## LO QUE HARÁS:
1) En el fragmento sobre Panamá, ¿durante cuántos años estuvo la ruta interoceánica bajo control extranjero?
2) Reproduce sin cambios el pasaje del fragmento sobre Panamá que empieza con las palabras que contienen "Y está el mal" y termina con "del más fuerte.".

## FRAGMENTO SELECCIONADO:
□ □ □
Panamá: el camino al país que merecemos ser

 
 
Guillermo Castro H.

Universidad de Panamá, 22114

 

 

Para Ricaurte Soler y José de Jesús Martínez, aquí, con nosotros

 

El debate sobre los problemas que encara la sociedad panameña a comienzos del siglo XXI suele evadir lo que debería ser su premisa más evidente: el hecho de que el nuestro ha sido el último país de nuestra América en culminar su proceso de formación como Estado nacional soberano. Por primera vez desde los inicios de la República, en aquel noviembre de 1903, somos enteramente responsables por su destino. Y por primera vez también, tras 485 años de control extranjero, la ruta interoceánica de Panamá está bajo control del Estado nacional de los habitantes del Istmo.

 

Aun así, la sociedad panameña atraviesa por un momento de profundo malestar en su cultura, en el que se combinan el descrédito de sus organizaciones y  organismos políticos con la frustración de las expectativas de una vida mejor para la gran mayoría de los panameños. Casi podría describirse nuestra situación con aquellos versos del payador uruguayo Alfredo Zitarrosa, escritos en referencia a su patria en los años en que quien llegaría a ser el presidente José Mujica guardaba prisión en el aljibe de un cuartel:

 

En mi país, qué tristeza,

la pobreza, y el rencor.

 

Diversas circunstancias convergen en esta percepción contradictoria. Está el mal final de la lucha por la recuperación del Canal, tan tenazmente librada entre 1936 y 1979, que vino a descomponerse en la aventura autoritaria de 1984 a 1989, hasta desembocar en el golpe de Estado ejecutado por las fuerzas armadas acantonadas en la que fuera la Zona del Canal.

 

Y está el mal final que ya amenaza a la restauración de la vieja institucionalidad oligárquica tras aquel golpe militar, con su secuela de pérdida de derechos sociales, privatización de bienes públicos, corrupción generalizada y descrédito del sistema político y sus instituciones, y de renuncia del Estado a su deber conducir el desarrollo económico del país, delegando esa función en las llamadas “fuerzas del mercado”, que en su accionar no reconocen otra ley que la del más fuerte.

 

No es de extrañar, en esas circunstancias, que los tres primeros quinquenios del siglo llevaran al país a una situación de crecimiento económico con degradación ambiental y deterioro social. El resultado inevitable ha sido una situación de anomia y desorden, de creciente riesgo para todas las partes involucradas.
□ □ □
## REGISTROS INCLUIDOS:
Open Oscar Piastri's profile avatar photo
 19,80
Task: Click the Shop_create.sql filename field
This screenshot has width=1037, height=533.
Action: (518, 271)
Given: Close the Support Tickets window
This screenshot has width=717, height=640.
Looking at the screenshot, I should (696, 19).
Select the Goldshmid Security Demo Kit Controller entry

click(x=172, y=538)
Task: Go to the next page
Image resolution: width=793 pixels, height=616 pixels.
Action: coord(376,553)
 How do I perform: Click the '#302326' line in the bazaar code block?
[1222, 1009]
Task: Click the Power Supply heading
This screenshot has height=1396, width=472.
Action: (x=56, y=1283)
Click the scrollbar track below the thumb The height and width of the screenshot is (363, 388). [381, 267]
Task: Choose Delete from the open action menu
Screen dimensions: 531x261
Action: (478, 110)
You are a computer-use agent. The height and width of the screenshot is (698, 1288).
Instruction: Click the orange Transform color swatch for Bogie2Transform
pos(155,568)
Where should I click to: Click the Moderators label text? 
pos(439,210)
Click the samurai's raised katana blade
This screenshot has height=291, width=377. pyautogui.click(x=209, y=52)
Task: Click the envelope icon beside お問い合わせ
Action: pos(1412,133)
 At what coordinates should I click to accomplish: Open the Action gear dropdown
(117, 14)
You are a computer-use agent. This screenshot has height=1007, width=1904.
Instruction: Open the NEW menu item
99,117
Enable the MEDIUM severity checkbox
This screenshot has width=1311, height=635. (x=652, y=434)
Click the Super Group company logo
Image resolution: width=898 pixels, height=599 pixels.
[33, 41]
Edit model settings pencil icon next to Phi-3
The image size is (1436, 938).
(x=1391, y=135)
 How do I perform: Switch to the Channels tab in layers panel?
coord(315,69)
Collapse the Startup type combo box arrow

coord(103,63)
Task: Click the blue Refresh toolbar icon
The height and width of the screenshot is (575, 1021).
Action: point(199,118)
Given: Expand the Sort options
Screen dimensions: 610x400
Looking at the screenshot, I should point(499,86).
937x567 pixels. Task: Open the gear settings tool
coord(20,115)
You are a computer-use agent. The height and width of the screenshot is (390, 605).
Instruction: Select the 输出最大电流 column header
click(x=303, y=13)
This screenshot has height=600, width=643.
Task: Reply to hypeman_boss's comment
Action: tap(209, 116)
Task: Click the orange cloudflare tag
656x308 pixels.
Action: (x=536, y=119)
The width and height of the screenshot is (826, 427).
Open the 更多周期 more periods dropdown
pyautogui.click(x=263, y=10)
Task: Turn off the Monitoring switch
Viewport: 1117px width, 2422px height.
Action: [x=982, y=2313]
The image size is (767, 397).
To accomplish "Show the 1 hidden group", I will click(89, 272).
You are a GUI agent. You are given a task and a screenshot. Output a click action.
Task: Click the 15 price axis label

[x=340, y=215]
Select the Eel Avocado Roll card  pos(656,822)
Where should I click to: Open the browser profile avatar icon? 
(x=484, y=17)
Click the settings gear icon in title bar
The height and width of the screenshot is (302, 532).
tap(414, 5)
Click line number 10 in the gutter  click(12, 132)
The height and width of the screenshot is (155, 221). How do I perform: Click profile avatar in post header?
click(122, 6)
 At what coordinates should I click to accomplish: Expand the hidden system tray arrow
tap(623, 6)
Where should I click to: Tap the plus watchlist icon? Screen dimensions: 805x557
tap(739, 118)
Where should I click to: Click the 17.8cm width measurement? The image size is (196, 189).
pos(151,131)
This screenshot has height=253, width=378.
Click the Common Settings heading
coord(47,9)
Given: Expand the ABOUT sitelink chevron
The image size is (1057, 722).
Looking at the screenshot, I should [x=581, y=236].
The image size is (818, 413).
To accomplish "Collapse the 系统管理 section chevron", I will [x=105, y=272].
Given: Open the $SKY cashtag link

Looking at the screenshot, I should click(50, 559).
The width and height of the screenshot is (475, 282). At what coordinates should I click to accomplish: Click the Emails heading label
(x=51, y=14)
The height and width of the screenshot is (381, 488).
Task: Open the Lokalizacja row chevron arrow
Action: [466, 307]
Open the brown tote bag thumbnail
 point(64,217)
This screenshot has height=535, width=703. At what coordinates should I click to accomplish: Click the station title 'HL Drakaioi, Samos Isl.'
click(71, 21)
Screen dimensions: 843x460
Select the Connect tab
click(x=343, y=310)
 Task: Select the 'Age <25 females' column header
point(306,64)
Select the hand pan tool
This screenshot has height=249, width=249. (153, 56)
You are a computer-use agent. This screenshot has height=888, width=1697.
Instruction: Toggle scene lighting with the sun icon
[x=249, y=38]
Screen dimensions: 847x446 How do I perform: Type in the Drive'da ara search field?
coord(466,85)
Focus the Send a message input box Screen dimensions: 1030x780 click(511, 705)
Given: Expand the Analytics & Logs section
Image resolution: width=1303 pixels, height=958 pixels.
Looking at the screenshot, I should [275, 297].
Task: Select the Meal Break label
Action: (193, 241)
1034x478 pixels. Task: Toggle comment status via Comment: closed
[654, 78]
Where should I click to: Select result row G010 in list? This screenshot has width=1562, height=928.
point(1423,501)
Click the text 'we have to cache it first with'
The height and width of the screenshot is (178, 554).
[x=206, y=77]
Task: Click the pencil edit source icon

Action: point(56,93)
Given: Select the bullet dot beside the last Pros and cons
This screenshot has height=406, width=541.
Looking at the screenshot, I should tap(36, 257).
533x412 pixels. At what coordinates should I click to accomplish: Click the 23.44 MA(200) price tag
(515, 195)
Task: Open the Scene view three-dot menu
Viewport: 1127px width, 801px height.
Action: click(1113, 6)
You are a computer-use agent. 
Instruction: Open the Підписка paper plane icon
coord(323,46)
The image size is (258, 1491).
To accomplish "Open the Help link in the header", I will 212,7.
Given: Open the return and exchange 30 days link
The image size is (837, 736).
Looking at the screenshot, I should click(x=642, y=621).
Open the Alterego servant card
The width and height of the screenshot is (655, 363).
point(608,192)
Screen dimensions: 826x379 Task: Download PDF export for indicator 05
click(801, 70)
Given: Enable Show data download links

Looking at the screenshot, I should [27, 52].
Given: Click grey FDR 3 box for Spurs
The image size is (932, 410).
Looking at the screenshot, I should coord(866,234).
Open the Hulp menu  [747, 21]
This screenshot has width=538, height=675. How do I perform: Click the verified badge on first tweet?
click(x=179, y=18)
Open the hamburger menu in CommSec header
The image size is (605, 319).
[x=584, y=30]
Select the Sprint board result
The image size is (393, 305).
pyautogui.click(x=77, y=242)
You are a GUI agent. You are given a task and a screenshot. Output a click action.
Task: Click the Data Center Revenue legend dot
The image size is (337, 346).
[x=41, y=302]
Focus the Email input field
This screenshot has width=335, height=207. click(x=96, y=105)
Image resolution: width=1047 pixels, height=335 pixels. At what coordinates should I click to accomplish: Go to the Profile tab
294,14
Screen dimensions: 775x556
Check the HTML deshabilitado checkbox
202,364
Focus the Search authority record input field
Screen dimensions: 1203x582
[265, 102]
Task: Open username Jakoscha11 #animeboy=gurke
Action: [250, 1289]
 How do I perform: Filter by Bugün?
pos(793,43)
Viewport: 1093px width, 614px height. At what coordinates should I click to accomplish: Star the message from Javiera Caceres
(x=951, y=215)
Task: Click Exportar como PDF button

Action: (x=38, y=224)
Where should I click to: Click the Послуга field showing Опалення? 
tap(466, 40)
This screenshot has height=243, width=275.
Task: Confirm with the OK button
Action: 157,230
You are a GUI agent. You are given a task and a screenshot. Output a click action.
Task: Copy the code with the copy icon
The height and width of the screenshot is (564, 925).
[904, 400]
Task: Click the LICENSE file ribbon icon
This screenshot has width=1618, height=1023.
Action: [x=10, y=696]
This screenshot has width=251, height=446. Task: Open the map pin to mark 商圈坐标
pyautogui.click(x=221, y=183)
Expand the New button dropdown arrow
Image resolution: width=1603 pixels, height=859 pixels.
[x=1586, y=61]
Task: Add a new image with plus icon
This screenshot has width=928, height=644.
□ □ □
## LAS RESPUESTAS:
1) Durante 485 años.

2)
Y está el mal final que ya amenaza a la restauración de la vieja institucionalidad oligárquica tras aquel golpe militar, con su secuela de pérdida de derechos sociales, privatización de bienes públicos, corrupción generalizada y descrédito del sistema político y sus instituciones, y de renuncia del Estado a su deber conducir el desarrollo económico del país, delegando esa función en las llamadas “fuerzas del mercado”, que en su accionar no reconocen otra ley que la del más fuerte.